Curriculum

  • As a part of the English requirement, students could chose film study, modern drama, literature of the imagination, journalism, or theater arts. Emphasis on writing in all subjects and a new "Writer of the Month" program.

    Four years of French, Spanish and German were available, as well as one year of Latin. A language lab opened in 1973. There was a joint effort with University instructors and interested citizens to promote the teaching of languages and opportunities for foreign travel. German students took yearly field trips to Winnipeg and helped plan the Oktoberfest.

    The science department offered geology and physiology-anatomy as well as biology, chemistry, and physics. The National Geographic of March, 1979, carried a long article on Wildlife Refuges in the United States, including a whole column on Vincent Ames and his high school biology class on their field trip in western North Dakota. "Ames explained that his students were expected to know about two hundred birds and as many plants. But above all we want them to feel at home in nature."

    Other curriculum changes brought calculus, consumer math, 17 different industrial arts offerings, word processing and other computer classes, . Occupational home economics and food service classes managed a restaurant at the Y Annex, serving breakfast and lunch to the public.

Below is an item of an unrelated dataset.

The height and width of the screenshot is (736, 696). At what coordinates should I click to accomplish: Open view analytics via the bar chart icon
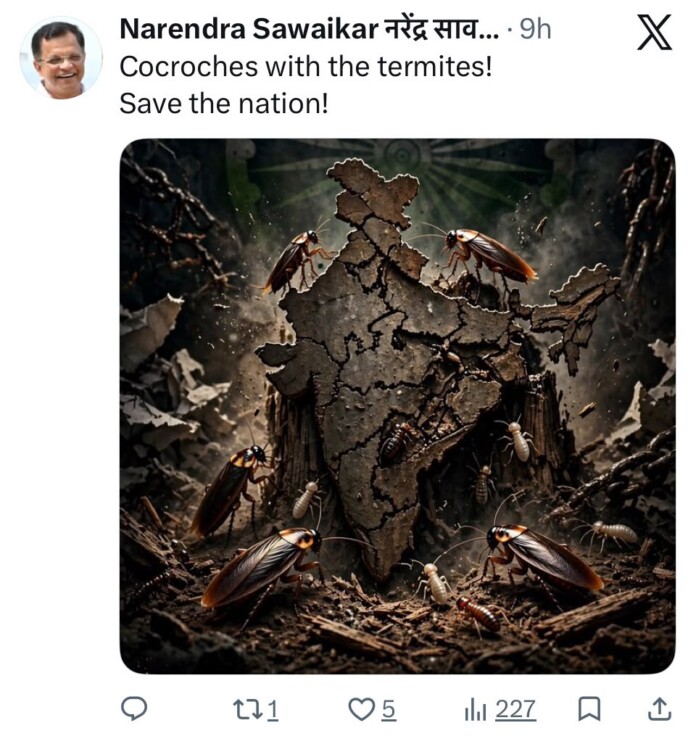click(475, 710)
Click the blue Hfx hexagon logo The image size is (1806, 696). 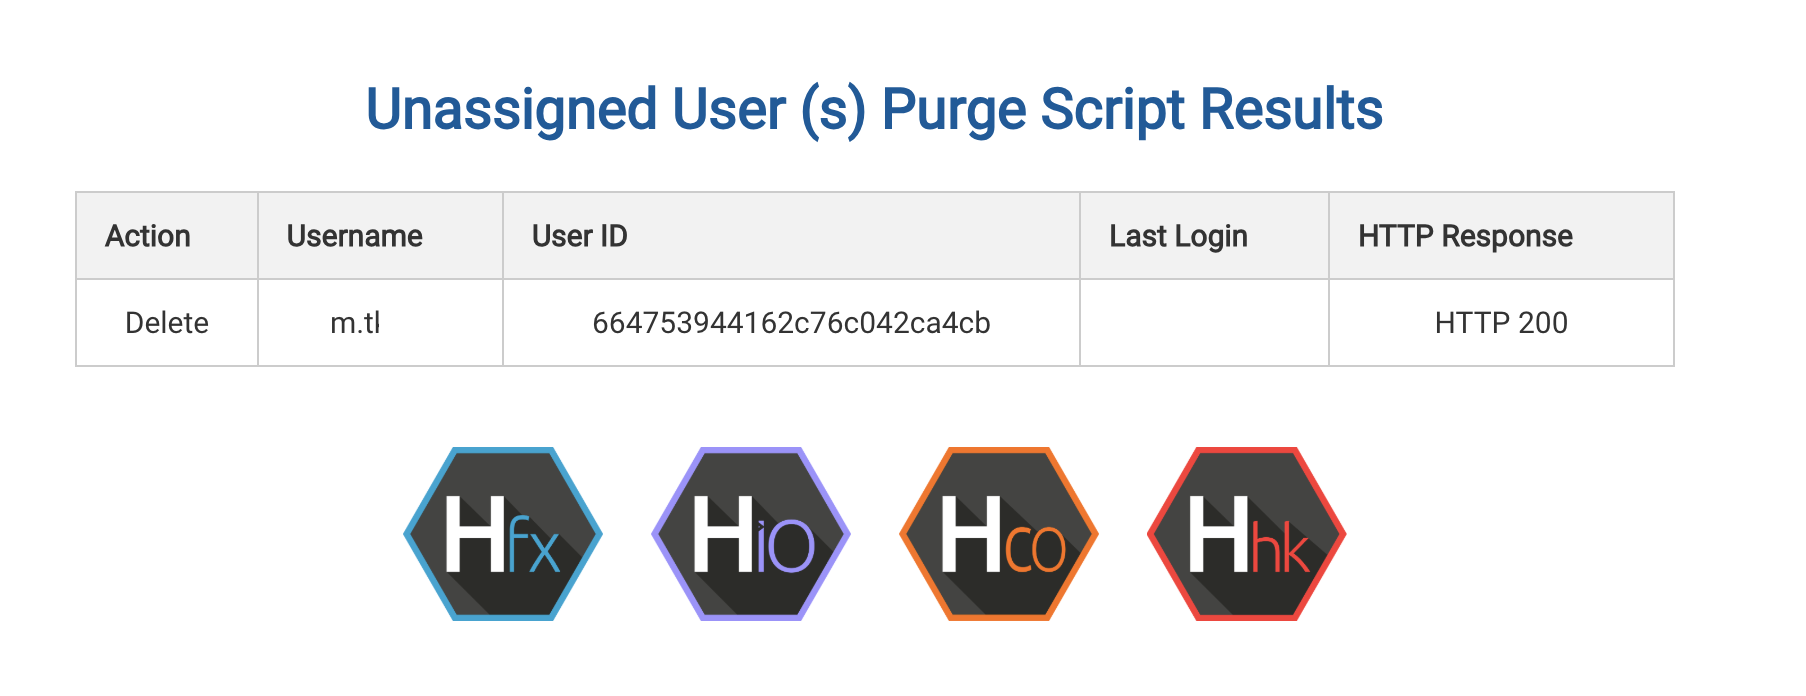point(502,534)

    Driver training was offered beginning in 1947 as an after-school class. Passing the written test was a graduation requirement until 1986. It then became available only during the summer.

    Mary Margaret French Frank '30, observed several classes in her Centennial research and shares these observations, "The instruction that I observed in 1986 was lively, a far cry from the rehash of the assigned chapter in the textbook that was common fifty years ago. Larry Barker's American history class began with praise for a star basketball player who was a member of the class, followed by a discussion of the opportunity to buy some classic movies for the school library, and continued with a film on World War I, and added dimension to the period of history which was being studied...In Gary Malm's economics class the students watched a film on Soviet education. They had been given three questions to think about and answer, on paper, saw they saw the film, which was stopped occasionally to provide time for observations and further questions. The papers were handed in to serve as the basis for the next day's class... Yes, there is homework, I have been told."